Nicholas R. Geist, Willem J. Hillenius, Eberhard Frey, Terry D. Jones
& Ross A. Elgin (2013)
Breathing in a box: Constraints on lung ventilation in giant pterosaurs.
The Anatomical Record (advance online publication)
DOI: 10.1002/ar.22839
http://onlinelibrary.wiley.com/doi/10.1002/ar.22839/abstract



Pterosaurs were the first vertebrates to achieve active flight, with
some derived forms reaching enormous size. Accumulating fossil
evidence confirms earlier indications that selection for large size in
these flying forms resulted in a light, yet strong skeleton
characterized by fusion of many bones of the trunk.

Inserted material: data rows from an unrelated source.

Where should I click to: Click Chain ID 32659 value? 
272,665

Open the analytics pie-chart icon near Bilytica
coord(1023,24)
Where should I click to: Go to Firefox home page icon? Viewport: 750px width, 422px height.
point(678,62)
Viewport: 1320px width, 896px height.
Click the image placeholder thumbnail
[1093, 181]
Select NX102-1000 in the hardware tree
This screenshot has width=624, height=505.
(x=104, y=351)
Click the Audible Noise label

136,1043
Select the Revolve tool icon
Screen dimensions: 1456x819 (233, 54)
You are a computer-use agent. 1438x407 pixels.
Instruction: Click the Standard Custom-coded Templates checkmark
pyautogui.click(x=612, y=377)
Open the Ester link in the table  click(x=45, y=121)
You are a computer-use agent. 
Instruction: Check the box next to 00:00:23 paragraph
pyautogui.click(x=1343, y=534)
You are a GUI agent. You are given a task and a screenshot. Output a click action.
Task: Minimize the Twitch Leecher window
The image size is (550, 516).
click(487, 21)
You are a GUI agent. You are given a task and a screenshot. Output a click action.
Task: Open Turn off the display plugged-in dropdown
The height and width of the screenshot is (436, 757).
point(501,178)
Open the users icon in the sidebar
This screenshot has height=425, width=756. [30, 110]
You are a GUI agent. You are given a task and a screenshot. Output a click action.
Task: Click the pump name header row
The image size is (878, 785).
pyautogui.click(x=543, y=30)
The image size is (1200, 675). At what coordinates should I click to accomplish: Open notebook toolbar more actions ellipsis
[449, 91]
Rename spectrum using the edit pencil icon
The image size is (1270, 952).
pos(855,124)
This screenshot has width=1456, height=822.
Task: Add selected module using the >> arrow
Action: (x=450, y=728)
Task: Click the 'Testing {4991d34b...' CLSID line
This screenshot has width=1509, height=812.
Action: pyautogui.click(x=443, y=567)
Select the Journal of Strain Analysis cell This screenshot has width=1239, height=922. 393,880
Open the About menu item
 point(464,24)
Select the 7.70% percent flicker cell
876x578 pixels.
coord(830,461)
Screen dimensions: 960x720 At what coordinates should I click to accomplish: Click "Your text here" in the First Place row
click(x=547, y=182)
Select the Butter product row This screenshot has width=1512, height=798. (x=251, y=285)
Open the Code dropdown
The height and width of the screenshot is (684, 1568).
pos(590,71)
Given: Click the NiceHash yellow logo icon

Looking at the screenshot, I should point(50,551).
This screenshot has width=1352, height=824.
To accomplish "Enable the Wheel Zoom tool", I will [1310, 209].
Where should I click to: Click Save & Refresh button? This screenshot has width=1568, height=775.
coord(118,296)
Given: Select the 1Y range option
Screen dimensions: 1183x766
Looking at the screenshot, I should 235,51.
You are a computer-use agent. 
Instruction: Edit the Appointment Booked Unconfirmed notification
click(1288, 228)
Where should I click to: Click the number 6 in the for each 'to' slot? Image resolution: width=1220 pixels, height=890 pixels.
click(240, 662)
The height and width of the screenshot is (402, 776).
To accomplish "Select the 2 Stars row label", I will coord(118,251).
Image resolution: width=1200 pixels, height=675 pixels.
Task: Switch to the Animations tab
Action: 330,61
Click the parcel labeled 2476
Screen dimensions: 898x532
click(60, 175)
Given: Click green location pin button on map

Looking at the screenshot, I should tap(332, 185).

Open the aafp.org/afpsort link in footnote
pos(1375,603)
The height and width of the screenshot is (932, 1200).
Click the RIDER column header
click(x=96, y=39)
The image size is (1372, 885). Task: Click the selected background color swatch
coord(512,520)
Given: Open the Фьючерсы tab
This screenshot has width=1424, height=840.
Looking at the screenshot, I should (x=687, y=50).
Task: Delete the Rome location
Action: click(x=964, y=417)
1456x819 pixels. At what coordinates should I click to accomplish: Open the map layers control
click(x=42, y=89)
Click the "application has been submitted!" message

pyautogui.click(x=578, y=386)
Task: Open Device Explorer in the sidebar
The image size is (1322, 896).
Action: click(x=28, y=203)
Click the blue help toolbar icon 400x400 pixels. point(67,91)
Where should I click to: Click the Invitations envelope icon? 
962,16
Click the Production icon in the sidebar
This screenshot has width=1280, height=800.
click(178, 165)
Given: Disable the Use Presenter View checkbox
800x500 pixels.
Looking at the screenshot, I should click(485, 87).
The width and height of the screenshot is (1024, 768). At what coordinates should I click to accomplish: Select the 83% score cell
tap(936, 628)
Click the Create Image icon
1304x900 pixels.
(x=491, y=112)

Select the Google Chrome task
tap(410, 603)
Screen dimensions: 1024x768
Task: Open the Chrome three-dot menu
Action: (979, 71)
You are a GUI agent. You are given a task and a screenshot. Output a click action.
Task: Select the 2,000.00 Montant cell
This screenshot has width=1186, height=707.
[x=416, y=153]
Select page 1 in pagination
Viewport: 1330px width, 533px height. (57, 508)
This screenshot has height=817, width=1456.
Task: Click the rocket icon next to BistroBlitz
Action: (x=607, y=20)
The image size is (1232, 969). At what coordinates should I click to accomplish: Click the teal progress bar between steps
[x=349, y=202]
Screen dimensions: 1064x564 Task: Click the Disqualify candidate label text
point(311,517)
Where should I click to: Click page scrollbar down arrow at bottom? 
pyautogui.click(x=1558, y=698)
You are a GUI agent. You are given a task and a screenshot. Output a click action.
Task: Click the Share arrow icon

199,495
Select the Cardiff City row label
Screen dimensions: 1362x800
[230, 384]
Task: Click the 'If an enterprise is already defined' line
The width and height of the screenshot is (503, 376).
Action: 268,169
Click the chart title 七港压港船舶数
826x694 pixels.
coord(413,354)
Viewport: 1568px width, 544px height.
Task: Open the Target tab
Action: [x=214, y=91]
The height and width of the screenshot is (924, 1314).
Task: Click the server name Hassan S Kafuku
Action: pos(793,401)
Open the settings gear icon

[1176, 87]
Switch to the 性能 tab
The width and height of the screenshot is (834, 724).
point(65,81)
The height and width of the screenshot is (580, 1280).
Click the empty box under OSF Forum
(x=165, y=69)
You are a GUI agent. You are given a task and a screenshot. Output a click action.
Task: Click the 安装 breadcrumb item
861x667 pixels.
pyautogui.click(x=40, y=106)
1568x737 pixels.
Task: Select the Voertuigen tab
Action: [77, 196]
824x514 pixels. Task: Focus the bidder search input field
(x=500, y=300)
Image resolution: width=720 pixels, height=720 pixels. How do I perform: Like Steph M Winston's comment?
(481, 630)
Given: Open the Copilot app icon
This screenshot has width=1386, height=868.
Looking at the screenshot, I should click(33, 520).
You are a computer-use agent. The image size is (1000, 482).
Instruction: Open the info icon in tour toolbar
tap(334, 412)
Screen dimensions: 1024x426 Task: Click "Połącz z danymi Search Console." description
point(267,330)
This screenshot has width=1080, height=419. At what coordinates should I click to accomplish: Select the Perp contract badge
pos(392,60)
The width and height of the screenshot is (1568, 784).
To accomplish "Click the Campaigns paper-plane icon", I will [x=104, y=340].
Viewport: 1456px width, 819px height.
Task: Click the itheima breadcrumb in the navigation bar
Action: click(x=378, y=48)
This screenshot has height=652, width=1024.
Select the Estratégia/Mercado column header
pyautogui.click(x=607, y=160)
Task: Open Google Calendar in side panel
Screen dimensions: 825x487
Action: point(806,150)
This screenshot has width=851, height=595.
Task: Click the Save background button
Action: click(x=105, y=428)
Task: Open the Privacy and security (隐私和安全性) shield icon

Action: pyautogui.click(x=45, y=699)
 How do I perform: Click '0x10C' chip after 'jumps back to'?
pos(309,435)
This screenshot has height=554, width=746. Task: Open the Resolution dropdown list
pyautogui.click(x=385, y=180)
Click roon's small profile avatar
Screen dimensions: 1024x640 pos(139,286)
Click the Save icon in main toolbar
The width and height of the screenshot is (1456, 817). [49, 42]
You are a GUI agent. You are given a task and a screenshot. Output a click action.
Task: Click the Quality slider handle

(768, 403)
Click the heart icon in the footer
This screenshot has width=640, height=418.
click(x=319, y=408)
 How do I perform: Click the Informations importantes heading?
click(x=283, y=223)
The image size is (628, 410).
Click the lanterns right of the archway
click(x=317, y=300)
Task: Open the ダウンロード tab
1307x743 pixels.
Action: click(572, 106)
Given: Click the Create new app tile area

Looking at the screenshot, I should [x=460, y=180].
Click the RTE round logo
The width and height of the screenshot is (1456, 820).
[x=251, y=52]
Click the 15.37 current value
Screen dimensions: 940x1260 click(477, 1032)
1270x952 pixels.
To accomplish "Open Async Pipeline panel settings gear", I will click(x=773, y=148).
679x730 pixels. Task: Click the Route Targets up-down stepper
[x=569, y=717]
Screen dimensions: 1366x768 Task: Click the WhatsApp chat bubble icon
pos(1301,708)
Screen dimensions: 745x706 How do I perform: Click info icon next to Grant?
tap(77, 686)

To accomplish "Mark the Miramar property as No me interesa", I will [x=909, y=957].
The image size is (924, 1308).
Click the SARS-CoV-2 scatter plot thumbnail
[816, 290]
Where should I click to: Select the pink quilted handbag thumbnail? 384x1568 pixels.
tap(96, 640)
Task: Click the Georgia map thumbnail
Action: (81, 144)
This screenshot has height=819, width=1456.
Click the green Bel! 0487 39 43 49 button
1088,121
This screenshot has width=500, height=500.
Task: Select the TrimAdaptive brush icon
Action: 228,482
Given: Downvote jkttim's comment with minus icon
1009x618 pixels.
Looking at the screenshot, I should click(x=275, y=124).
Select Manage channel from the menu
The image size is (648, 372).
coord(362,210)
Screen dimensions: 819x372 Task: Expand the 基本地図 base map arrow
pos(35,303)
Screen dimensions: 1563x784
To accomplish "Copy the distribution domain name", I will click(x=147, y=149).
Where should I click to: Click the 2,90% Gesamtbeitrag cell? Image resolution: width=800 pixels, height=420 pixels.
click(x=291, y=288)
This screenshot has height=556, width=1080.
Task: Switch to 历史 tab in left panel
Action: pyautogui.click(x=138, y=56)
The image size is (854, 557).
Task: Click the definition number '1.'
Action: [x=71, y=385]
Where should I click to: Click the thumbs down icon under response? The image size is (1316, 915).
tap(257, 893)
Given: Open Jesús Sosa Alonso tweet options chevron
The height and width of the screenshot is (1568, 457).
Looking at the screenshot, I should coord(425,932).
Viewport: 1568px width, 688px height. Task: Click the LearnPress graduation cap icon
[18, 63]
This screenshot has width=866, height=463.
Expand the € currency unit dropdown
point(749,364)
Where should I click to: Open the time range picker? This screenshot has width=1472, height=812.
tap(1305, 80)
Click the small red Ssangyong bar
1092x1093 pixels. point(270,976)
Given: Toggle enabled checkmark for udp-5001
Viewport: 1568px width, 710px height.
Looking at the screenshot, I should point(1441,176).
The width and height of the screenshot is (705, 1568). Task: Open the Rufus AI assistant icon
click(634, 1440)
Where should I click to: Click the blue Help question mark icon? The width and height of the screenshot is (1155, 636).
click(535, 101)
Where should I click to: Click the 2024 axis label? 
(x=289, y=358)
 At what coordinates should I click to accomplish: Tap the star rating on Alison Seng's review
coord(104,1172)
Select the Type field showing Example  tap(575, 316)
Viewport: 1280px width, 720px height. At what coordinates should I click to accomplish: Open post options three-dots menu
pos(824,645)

However, this
process also added mechanical constraints on the mobility of the
thorax of large pterosaurs that likely limited the options available
for lung ventilation. We present an alternative hypothesis to recent
suggestions of an avian-like mechanism of costosternal pumping as the
primary means of aspiration. An analysis of the joints among the
vertebrae, ribs, sternum, and pectoral girdle of large pterosaurs
indicates limited mobility of the ribcage and sternum. Comparisons
with modes of lung ventilation in extant amniotes suggests that the
stiffened thorax, coupled with mobile gastralia and prepubic bones,
may be most consistent with an extracostal mechanism for lung
ventilation in large pterodactyloids, perhaps similar to a
crocodile-like visceral displacement system.